Notice of Denial of Petition March 20, 2001.

Notice of Denial of Petition. DEA 66 FR 20037 – 20076 April 18, 2001. This filing contains the complete HHS and DEA scientific reviews of all relevant contemporary literature to the scheduling of cannabis (marijuana), as well as their reasons for declining to reschedule cannabis. [review]

Appeal to the U.S. Court of Appeals. No. 01-1182, United States Court Of Appeals For The District Of Columbia Circuit, March 19, 2002, Argued, May 24, 2002, Decided. After briefs were filed by petitioners and DEA regarding judicial review of the DEA refusal to reschedule cannabis the Court asked for briefs on the issue of the petitioner’s standing to seek relief in the federal courts.

Gettman v. Drug Enforcement Administration. 290 F.3d 430 (2002). May 24, 2002.
The Court decided that petitioners did not have standing to subject DEA’s denial of the petition to review by the Federal Courts because the petitioners were not injured parties. The other issues raised in the legal briefs were not addressed by the Court.

c. Petition #3 filed by the Coalition for Rescheduling Cannabis in 2002.

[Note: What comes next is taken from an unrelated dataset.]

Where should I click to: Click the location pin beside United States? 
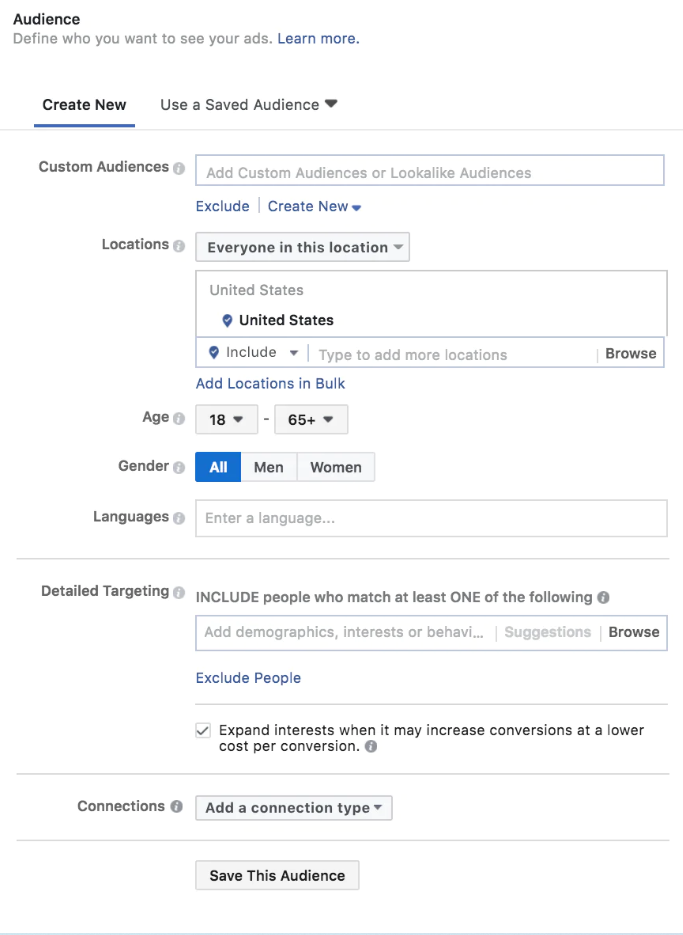click(227, 321)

Petition #3 was filed by coalition of patient advocacy groups and while repeating the argument of Petition #2 it also asserts that marijuana now has accepted medical use in the United States.

  • Petition for Rescheduling Cannabis filed on October 9, 2002. [review]
  • Petition accepted by DEA on April 3, 2003.
  • DEA asks for supplemental information on June 12, 2003.
  • DEA receives supplemental information on September 9, 2003.
  • DEA refers petition to HHS for scientific and medical review: [July 2004]

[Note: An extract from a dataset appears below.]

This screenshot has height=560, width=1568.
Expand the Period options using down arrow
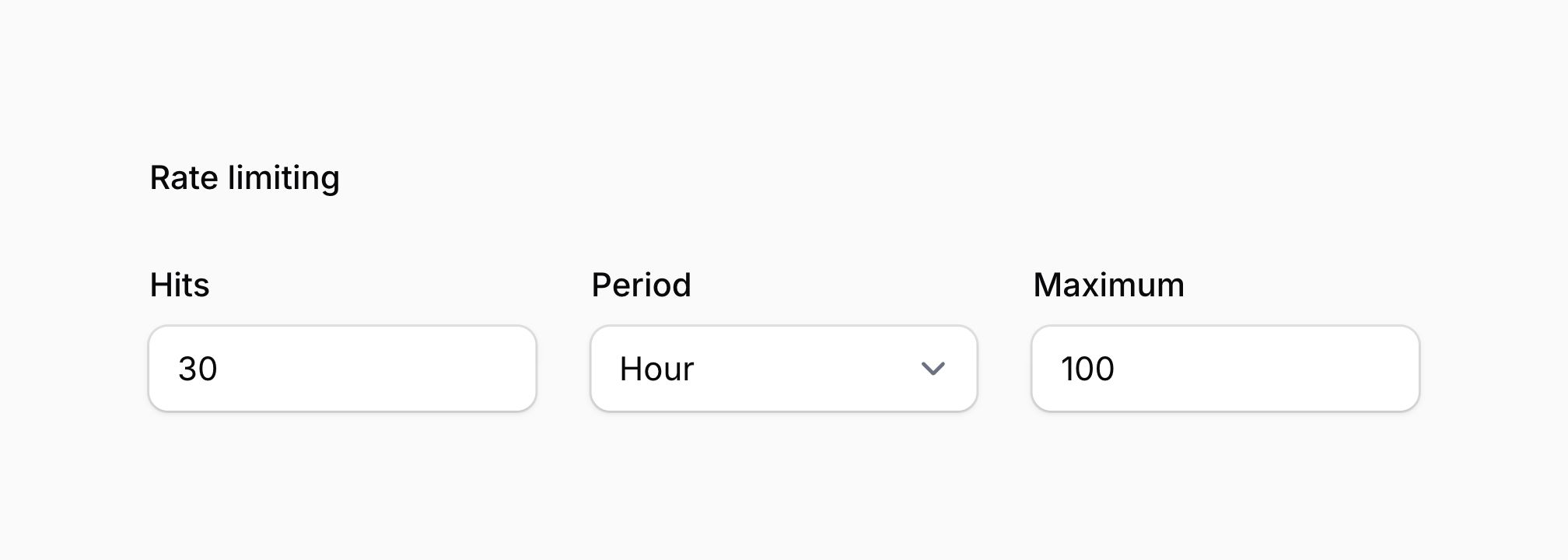933,369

d. Other selected rescheduling cases

Buprenorphine. 67 FR 62354. October 7, 2002. Buprenorphine is a semi-synthetic injectable pain killer that was approved for marketing in 1981 and placed in Schedule V in 1985. In December, 2002 HHS instituted proceedings to have the drug rescheduled into Schedule III based on a reevaluation of its abuse potential and consideration of new products about to hit the market.

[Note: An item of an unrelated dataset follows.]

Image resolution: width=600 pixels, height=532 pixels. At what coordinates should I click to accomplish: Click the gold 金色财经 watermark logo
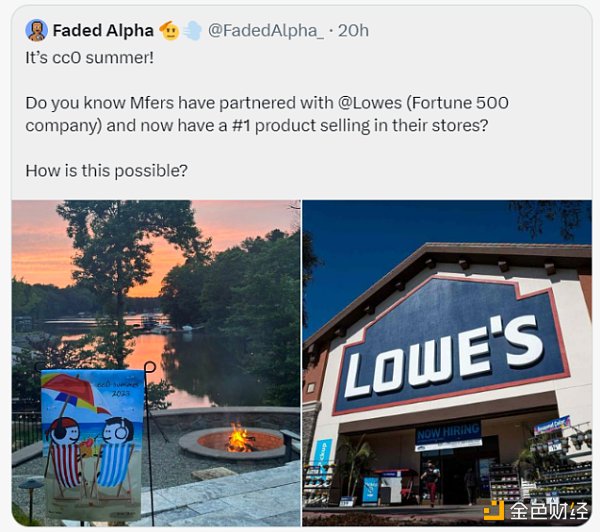click(493, 510)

Marinol. 64 FR 35928. July 2, 1999. Marinol is the synthetic THC pill. The DEA has decided that while THC remains a schedule I substance, THC encapsulated in sesame oil has a lower potential for abuse and in this notice DEA removes Marinol from schedule II and places it in schedule III. The rescheduling was in response to a petition filed by the manufacturer on February 3, 1995. Supplemental information was filed on December 11, 1996. The petition was referred to HHS on August 7, 1997 and HHS provided DEA with its report on September 11, 1998

Fenfluramine. 62 FR 24620. May 6, 1997. Fenfluramine is a weight loss drug. The manufacturer filed a petition to have it removed from the schedules on March 18, 1991. DEA forwarded the petition to HHS for review on December 2, 1991. The drug was eventually removed from the schedules. NOTE: The FDA convened an advisory committee to review the possible removal of fenfluramine from the schedules, and this committee held open public hearings. See 60 FR 44036, which contains notices of several meetings.

Benzodiazepines. 62 FR 33418. June 19, 1997. NOTE: HHS announces public hearings to gather evidence regarding the scheduling of benzodiazepines.